The Cullens are indeed a fine example of how we can be much more than what instinct and breeding tell us we are.  The ideals of right and wrong, choosing love or hate, and even wanting to live in society as normal as you can (whatever normal is) is a learned trait.  Jasper is the perfect example of that.  His history taught him one thing, he learned a completely different way of being because he Chose to live in society so he knew the way he was raised was not suitable for that environment.  Conscience, empathy, compassion are inbred traits--traits you have when your born.  But they like any muscle, need exercised to keep them strong and supple or they weaken.  I'm learning a few lessons this week myself. 

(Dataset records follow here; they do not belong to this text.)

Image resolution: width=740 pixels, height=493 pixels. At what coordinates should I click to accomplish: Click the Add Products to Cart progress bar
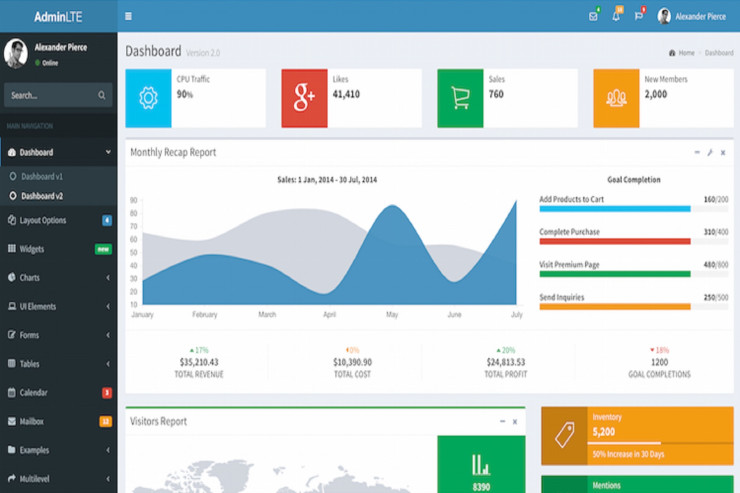614,209
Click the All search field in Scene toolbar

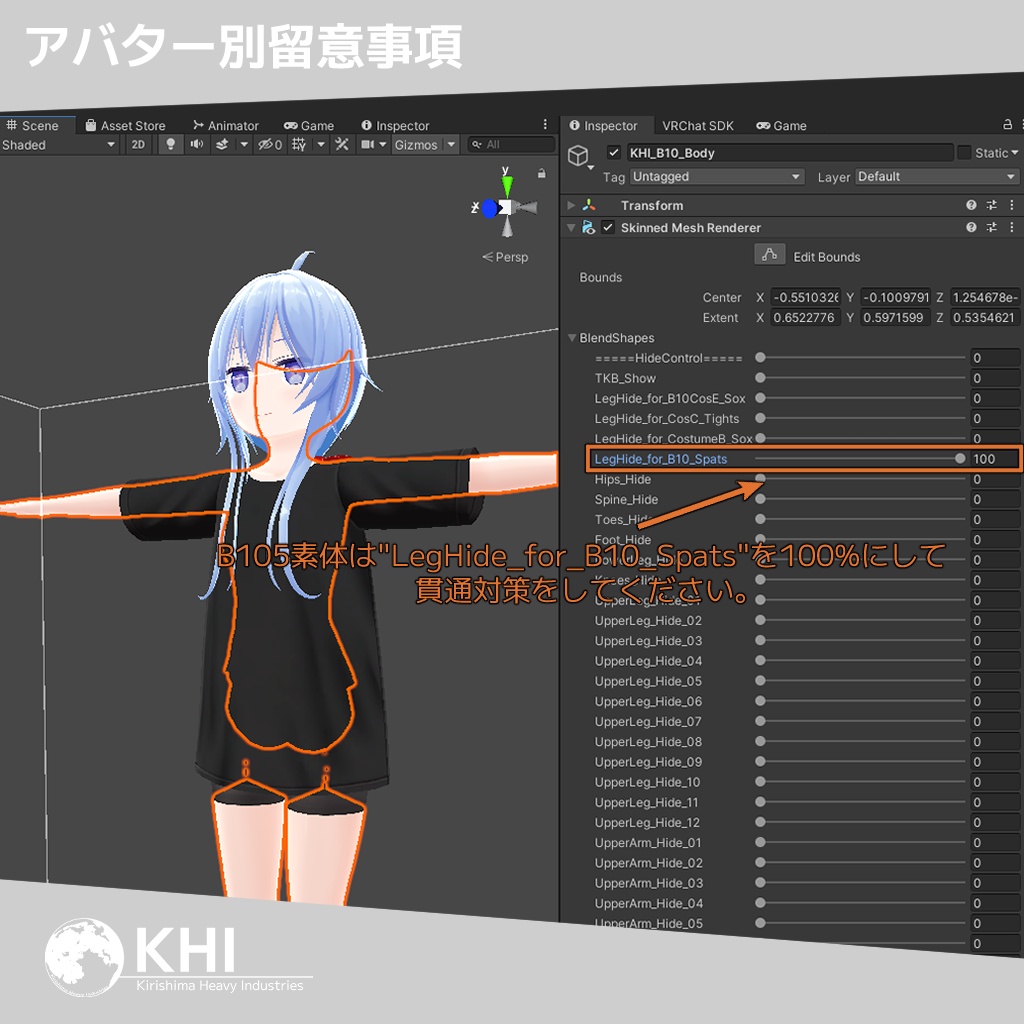[510, 145]
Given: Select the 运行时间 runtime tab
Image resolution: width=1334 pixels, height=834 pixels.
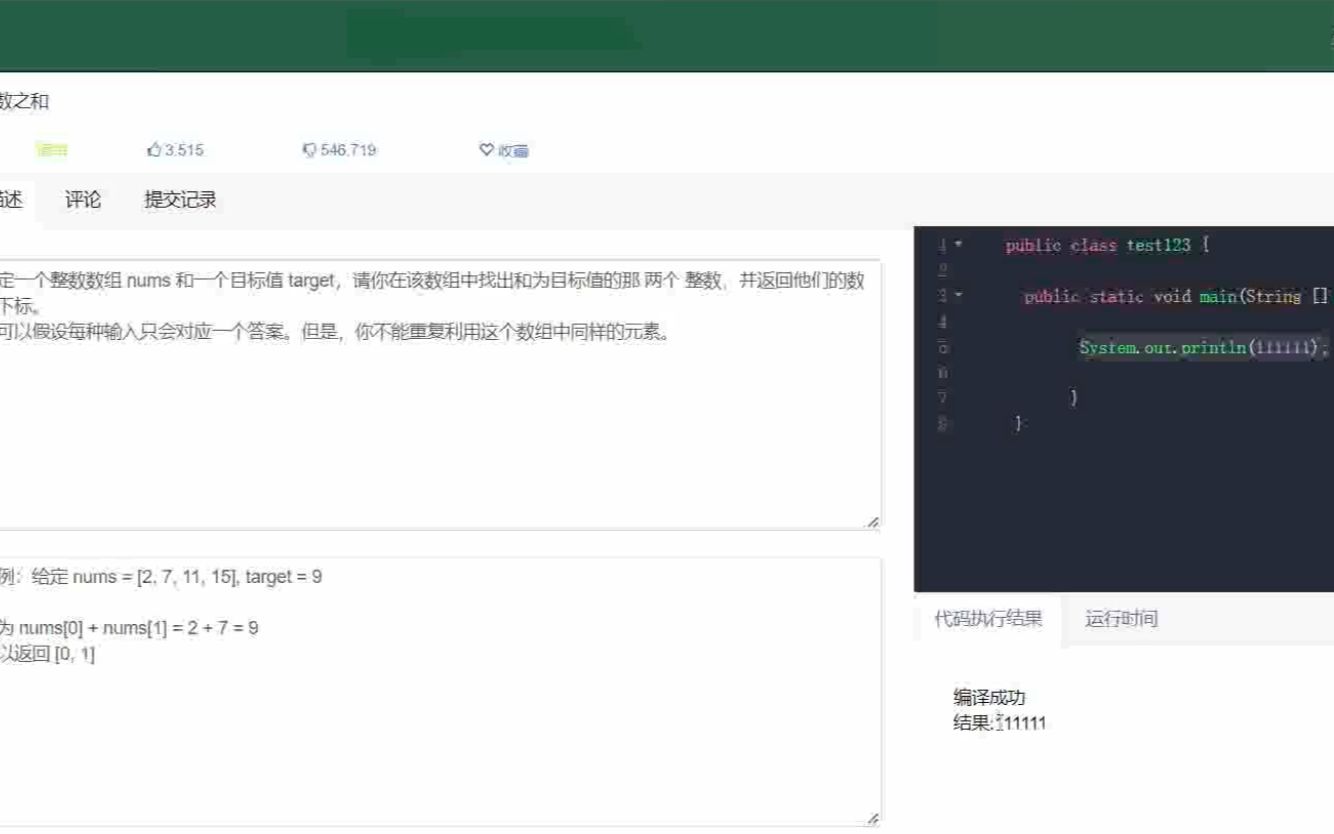Looking at the screenshot, I should (x=1122, y=618).
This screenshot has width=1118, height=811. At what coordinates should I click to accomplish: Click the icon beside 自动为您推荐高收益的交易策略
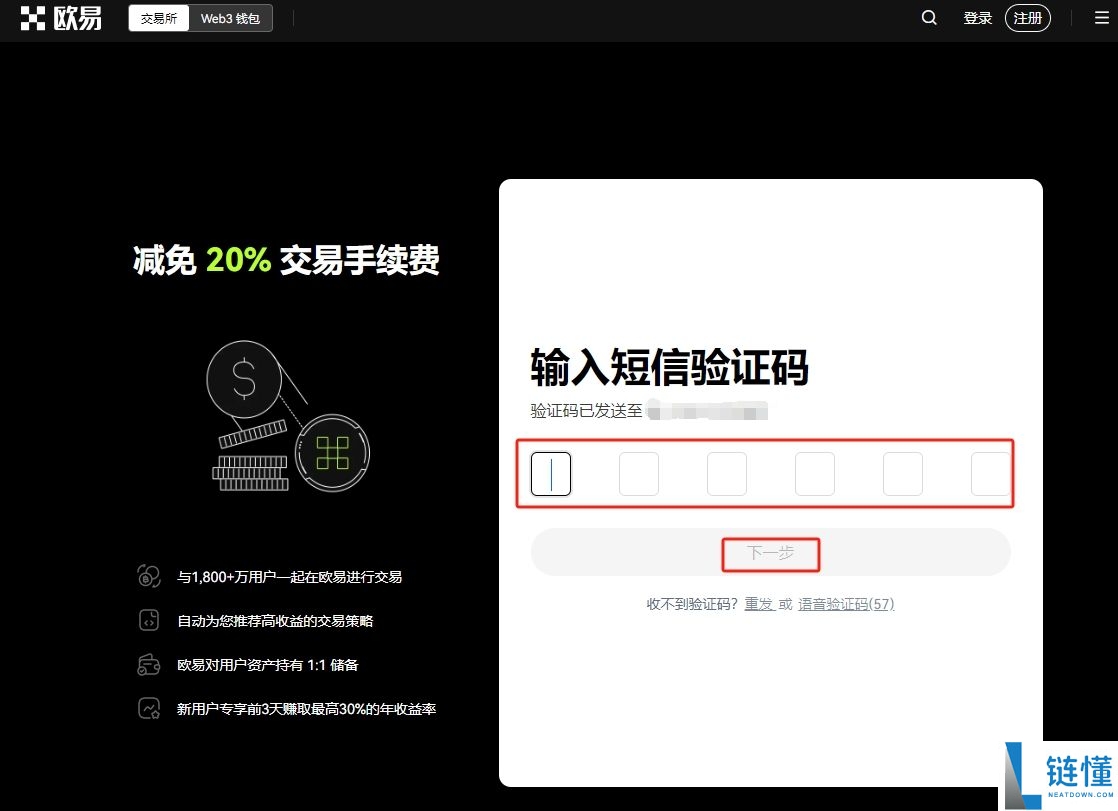[x=148, y=620]
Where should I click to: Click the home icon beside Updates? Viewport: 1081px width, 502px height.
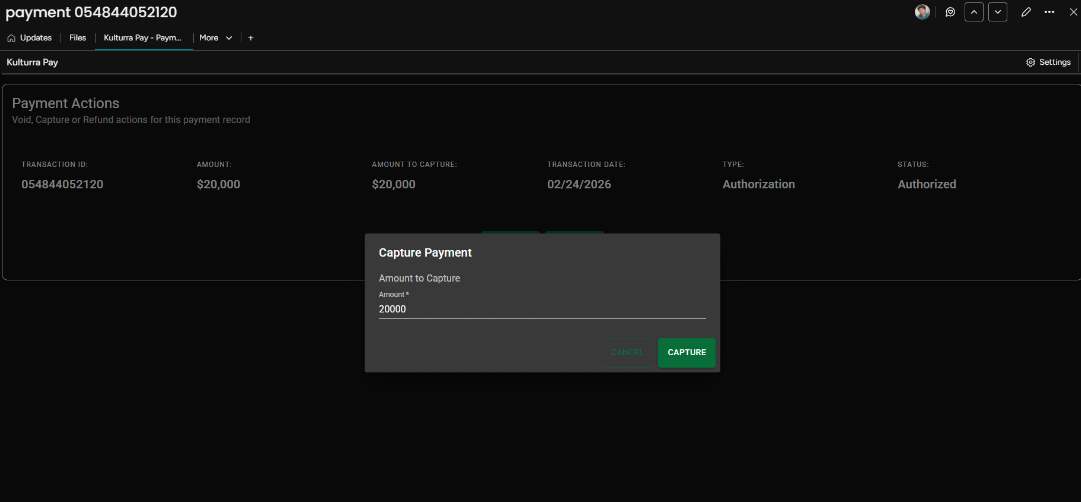tap(11, 38)
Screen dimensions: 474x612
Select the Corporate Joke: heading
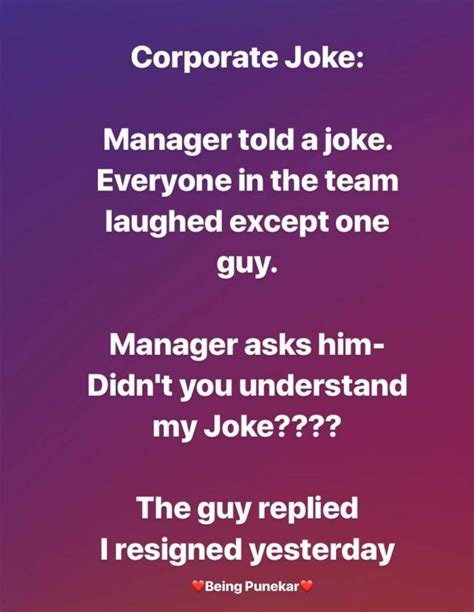pos(248,57)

Comment by Tiffany Call-Black on February 2, 2014 at 7:26am

Thank you, Dr. Cullen. You and yours are also held in high esteem in our home. I feel we each can only do our part in our place. 

Comment by Carlisle Cullen MD on January 28, 2014 at 5:56am

Your wisdom and compassion is greatly admired by myself and my family. You are a natural borne teacher and if everyone walked as you do, the world would be a much better and much different place.